To find a group of cN2 patients or patients with high axillary burden who become ypN0 after neoadjuvant chemotherapy (NACT) and who may benefit from avoiding a lymphadenectomy.

Methods

A retrospective observational cohort study was conducted with 221 clinically staged N2 patients or patients with at least 3 suspicious lymph nodes found by ultrasound at diagnosis. The predictive factors for ypN0 analysed were age, MRI-determined tumour size, histological subtype, the Nottingham histologic grade, surrogate molecular subtype, ki-67 and vascular invasion when present. Clinical and radiological responses after NACT were also evaluated. Univariate and multivariate analyses by logistic regression were performed. Distant disease-free survival (DDFS) was calculated in relation to the status of the axillary lymph nodes after NACT.

Results

After NACT, 89 patients (40.3%) had axillary pathologic complete response (pCR) (ypN0) and 132 (59.7%) had residual axillary disease (ypN+).

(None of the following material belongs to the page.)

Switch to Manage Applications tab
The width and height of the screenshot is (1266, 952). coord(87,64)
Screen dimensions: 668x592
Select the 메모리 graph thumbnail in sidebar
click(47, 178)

Molecular surrogate subtype, Ki-67 expression, and the clinical and radiological responses to NACT were the only independent factors associated with ypN0. Axillary pCR was observed more often in HER2-positive and triple-negative tumours than in luminal ones (OR 7.5 and 3.6, respectively). DDFS was 88.7% (95% CI 80.7–96.7%) for ypN0 and 56.2% (95% CI 32.1–80.3%) for ypN+ (p = 0.09).

Conclusions

In HER2-positive and triple-negative breast cancer patients staged as cN2 or with high axillary burden before NACT, a sentinel lymph node biopsy after NACT could be recommended if there is a clinical and radiological response.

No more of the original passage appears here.